**Data records**.
================================

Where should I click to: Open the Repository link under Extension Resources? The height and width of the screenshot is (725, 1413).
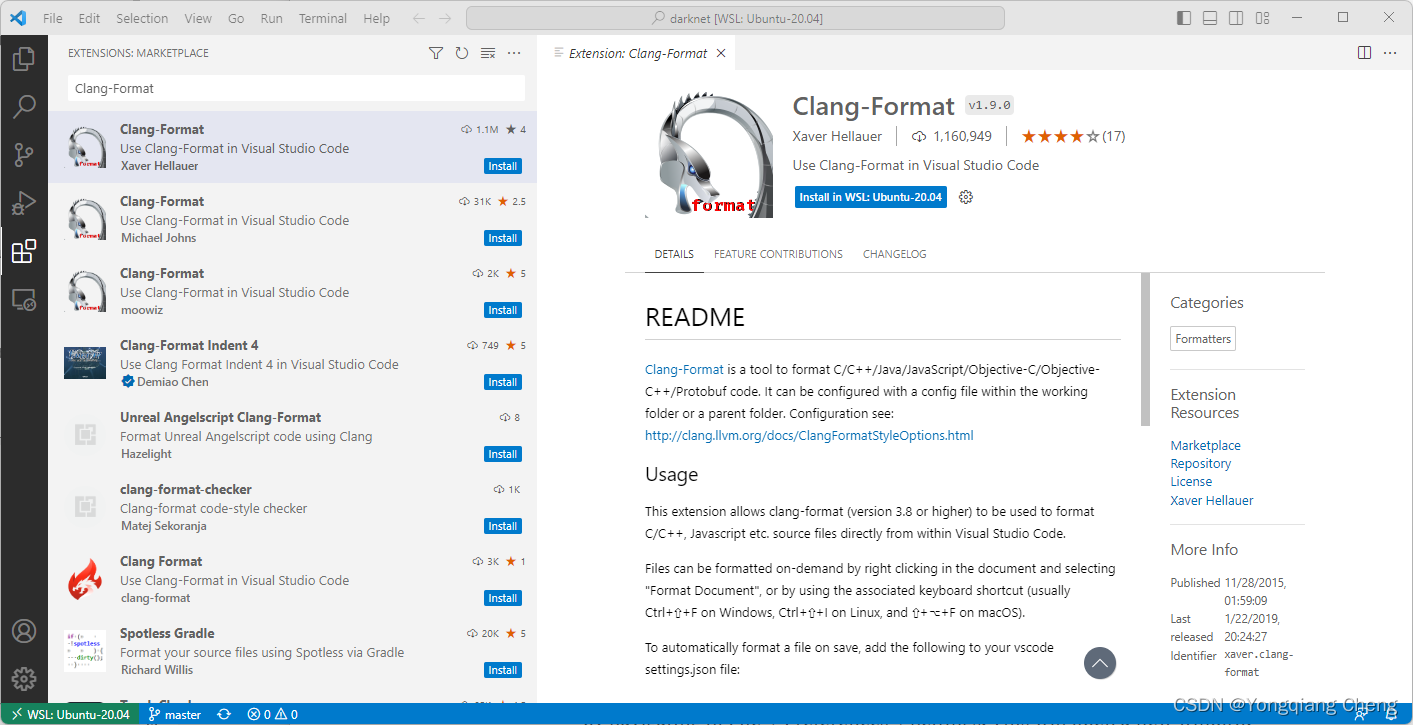tap(1200, 463)
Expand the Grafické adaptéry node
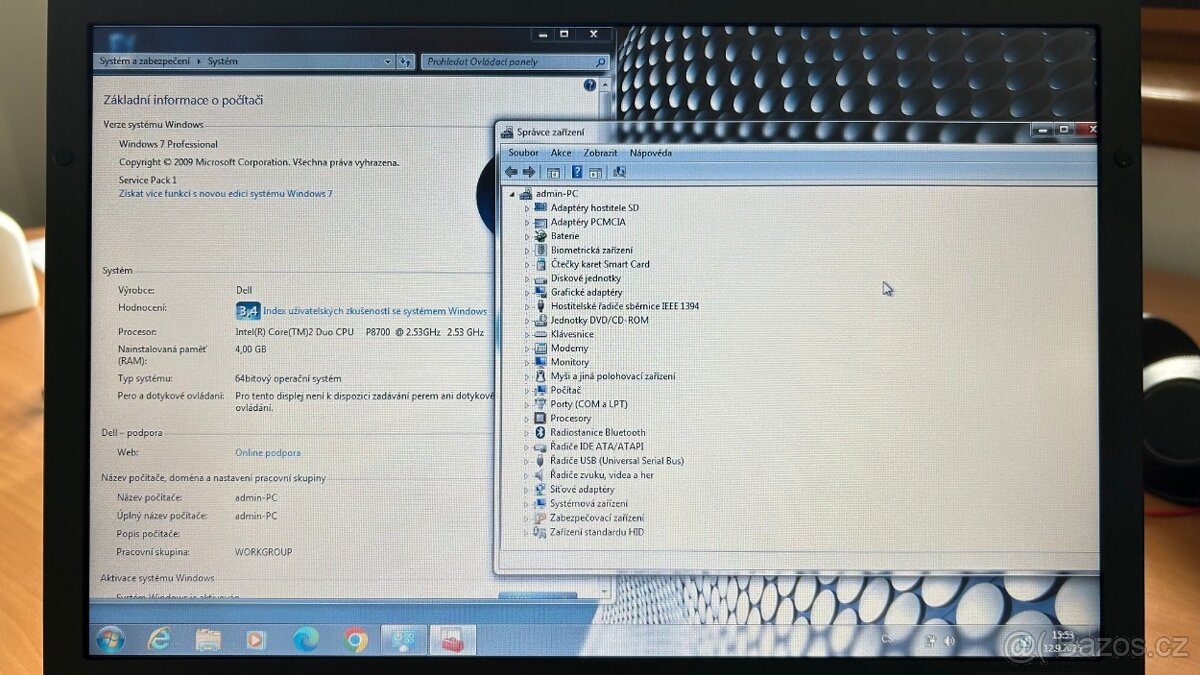The width and height of the screenshot is (1200, 675). pyautogui.click(x=527, y=292)
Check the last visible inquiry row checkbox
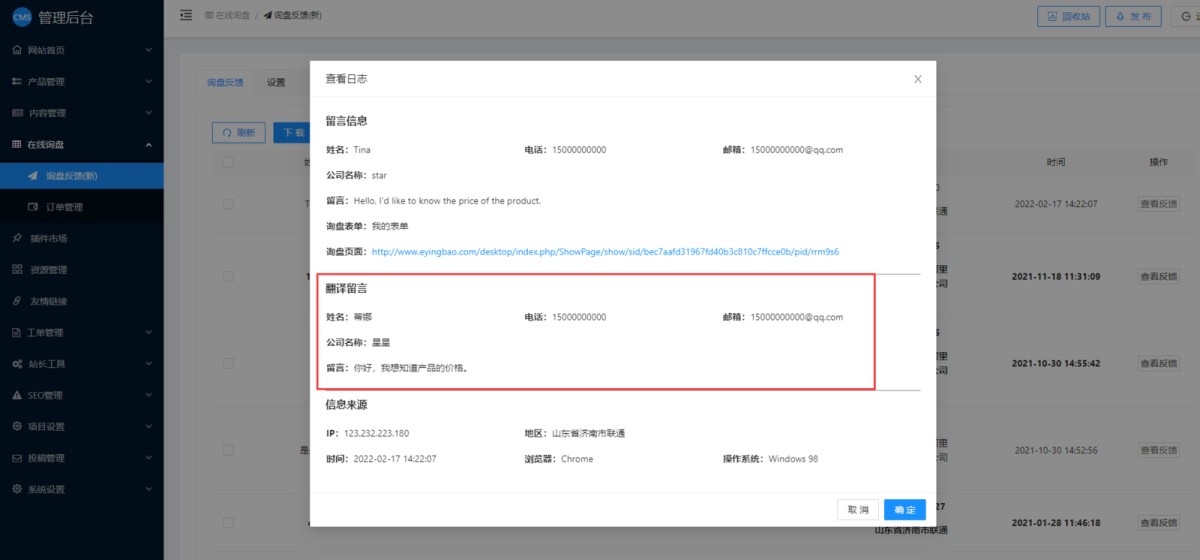This screenshot has width=1200, height=560. click(228, 523)
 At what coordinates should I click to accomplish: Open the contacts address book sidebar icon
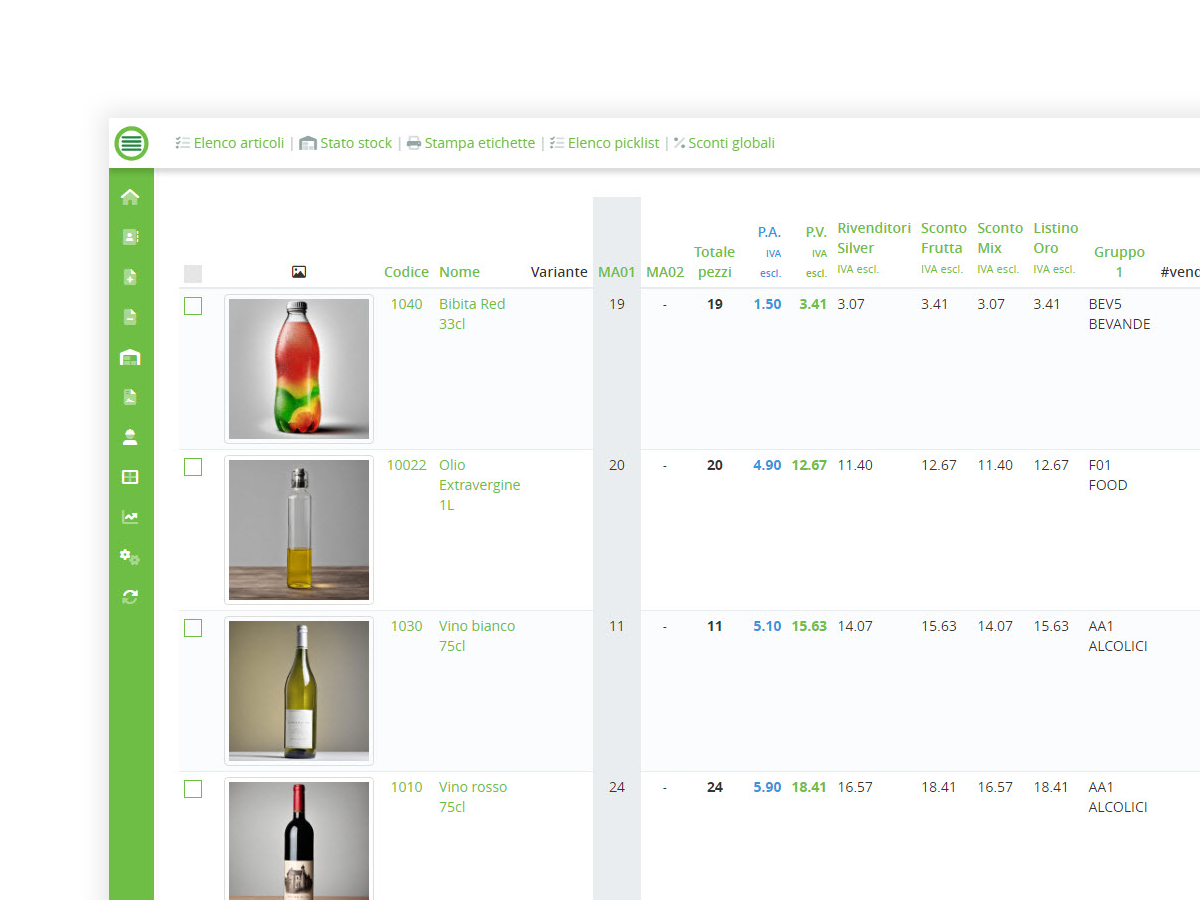(130, 237)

================================

**Assignment**. Reproduce each line above exactly, but not a single picture.

**Finished exercise**.
Where should I click to: Open the Repository link under Extension Resources? The height and width of the screenshot is (725, 1413).
tap(1200, 463)
Expand the Grafické adaptéry node
The width and height of the screenshot is (1200, 675). pyautogui.click(x=527, y=292)
Check the last visible inquiry row checkbox
This screenshot has width=1200, height=560. click(228, 523)
 At what coordinates should I click to accomplish: Open the contacts address book sidebar icon
(130, 237)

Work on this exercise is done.